教育AI活用協会は、全国の教育委員会・教育センターおよび学校(小・中・高)を対象に実施した、生成AIの教育活用に関する調査の結果を、5月8日に発表した。同調査は、3月5日〜31日の期間に行われ、288団体から有効回答を得ている。
同調査は、文部科学省から「初等中等教育段階における生成AIの利活用に関するガイドライン(Ver.2.0)」が公表された後に実施された。
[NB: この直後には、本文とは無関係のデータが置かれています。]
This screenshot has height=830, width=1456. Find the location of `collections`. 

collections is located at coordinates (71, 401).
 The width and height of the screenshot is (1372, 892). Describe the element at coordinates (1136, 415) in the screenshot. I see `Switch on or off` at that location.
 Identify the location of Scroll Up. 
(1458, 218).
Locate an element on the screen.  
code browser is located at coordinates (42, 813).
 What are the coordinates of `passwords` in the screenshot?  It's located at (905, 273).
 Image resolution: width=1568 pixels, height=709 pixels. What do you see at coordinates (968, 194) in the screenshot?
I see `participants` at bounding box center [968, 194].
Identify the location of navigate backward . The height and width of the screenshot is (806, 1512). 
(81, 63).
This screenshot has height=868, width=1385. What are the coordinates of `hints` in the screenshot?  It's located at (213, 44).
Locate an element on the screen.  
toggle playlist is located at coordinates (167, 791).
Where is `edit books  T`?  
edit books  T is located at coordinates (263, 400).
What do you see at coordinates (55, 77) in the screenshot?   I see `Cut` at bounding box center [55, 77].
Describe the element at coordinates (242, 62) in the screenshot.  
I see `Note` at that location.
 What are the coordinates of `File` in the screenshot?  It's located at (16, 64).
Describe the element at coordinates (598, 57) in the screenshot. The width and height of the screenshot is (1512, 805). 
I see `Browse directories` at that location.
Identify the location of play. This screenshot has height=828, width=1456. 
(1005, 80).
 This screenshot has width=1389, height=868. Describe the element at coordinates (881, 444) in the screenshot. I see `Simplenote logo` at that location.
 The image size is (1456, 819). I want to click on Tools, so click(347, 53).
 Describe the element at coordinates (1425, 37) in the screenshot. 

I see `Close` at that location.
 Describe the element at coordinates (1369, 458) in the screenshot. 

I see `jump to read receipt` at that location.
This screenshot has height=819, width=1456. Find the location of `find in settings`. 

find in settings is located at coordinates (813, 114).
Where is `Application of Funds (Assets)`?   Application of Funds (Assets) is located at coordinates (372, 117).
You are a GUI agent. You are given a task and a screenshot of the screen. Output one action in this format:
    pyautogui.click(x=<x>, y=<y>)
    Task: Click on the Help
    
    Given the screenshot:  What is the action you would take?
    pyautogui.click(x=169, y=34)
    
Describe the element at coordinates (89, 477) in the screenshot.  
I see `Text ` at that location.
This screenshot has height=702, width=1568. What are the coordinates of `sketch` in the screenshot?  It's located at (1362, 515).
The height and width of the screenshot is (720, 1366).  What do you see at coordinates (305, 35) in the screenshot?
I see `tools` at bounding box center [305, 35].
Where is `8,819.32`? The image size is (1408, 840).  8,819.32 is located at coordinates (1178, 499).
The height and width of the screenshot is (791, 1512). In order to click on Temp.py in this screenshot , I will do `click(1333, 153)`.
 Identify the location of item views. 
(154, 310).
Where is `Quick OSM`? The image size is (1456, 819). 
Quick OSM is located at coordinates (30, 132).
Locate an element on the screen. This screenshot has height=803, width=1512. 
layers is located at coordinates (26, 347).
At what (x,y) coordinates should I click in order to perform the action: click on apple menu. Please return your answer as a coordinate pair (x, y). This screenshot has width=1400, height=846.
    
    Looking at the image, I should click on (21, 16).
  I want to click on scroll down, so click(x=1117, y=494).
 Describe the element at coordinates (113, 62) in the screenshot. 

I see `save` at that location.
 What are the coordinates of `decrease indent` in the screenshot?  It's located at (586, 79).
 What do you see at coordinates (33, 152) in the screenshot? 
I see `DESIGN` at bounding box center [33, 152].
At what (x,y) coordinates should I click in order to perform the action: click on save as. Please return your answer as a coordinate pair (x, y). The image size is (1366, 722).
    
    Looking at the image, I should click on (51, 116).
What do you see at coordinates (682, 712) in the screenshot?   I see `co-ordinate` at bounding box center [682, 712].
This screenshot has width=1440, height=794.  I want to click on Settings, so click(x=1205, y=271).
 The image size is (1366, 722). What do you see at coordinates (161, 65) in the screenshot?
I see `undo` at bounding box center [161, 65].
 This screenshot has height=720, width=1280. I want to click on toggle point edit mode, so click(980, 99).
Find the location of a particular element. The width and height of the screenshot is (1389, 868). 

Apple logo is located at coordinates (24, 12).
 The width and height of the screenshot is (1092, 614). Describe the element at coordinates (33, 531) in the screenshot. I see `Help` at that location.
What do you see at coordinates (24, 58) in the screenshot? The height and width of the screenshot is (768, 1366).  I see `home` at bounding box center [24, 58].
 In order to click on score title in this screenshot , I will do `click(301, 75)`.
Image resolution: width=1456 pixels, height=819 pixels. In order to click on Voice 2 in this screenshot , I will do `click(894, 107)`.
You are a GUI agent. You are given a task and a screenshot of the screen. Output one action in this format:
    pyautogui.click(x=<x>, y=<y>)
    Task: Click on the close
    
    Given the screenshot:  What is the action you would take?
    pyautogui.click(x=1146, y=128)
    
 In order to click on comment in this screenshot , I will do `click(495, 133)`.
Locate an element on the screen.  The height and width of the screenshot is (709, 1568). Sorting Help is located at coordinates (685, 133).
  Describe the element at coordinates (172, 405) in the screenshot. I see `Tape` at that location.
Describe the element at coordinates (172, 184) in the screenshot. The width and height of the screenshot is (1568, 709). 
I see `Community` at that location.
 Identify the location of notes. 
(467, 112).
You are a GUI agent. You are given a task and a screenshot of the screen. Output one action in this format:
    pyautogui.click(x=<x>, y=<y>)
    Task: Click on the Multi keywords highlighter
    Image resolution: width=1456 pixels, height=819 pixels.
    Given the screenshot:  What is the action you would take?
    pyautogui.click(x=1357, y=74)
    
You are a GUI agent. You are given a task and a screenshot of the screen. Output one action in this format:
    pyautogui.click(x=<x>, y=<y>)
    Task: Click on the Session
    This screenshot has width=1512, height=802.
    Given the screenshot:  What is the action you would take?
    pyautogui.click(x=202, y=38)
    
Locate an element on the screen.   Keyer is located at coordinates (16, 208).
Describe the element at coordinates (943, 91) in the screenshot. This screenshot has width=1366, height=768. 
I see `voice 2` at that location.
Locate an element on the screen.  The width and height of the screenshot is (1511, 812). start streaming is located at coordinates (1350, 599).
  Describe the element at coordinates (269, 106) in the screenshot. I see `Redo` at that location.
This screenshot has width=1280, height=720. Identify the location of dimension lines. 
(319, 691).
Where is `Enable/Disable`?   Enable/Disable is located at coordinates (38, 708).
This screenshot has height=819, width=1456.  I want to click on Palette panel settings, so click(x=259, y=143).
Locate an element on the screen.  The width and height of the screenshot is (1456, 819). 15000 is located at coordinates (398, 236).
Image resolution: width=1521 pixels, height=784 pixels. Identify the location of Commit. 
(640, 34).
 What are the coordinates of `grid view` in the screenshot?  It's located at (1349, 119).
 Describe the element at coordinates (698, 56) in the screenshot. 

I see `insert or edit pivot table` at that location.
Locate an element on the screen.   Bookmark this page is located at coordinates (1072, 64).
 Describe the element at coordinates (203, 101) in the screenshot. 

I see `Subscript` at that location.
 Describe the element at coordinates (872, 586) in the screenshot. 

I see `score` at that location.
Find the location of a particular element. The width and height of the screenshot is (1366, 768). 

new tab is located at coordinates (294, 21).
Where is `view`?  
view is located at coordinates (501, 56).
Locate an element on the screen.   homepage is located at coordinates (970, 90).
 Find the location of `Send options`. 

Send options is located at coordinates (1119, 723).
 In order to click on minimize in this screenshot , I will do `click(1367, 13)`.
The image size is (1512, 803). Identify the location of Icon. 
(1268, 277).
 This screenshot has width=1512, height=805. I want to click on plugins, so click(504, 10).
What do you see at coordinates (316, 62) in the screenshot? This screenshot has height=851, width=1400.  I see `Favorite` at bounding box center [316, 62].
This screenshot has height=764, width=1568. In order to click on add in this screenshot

調査対象の組織に、生成AIの教育への活用にどの程度関心があるかを尋ねたところ、「とても関心がある」(47.9%)と「ある程度関心がある」(42.0%)を合わせた割合が89.9%を占めた。

生成AIの活用におけるガイドラインや活用方法について、どの程度理解しているかを尋ねた質問では、「よく理解している」(7.3%)と「ある程度理解している」(43.4%)を合わせた割合が50.7%となった。

令和7年度(2025年度)に、生成AIの活用実証予定があるかを尋ねたところ、「すでに実施が決定している」(16.3%)と「実施を検討している」(25.0%)を合わせた割合は、41.3%となっている。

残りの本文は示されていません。